About this task: State, as a number alone, how many lines of the entries contain the word "click".

Records drawn from a dataset:

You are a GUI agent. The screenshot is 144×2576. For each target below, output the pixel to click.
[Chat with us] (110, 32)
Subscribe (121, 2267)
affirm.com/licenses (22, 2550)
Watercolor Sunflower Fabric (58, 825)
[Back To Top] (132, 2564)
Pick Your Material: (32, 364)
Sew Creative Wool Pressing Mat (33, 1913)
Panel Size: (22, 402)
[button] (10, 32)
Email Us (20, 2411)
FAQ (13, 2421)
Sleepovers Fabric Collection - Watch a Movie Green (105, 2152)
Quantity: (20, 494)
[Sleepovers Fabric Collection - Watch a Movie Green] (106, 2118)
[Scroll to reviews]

==

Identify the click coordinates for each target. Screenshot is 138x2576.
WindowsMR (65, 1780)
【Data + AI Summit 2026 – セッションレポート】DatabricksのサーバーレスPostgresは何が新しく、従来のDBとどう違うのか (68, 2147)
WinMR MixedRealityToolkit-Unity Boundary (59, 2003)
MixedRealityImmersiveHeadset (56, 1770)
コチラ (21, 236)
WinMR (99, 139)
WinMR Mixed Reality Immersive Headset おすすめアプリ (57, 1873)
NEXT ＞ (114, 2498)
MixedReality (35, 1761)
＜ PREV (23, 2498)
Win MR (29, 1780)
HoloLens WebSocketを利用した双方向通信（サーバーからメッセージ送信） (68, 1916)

Reply: 2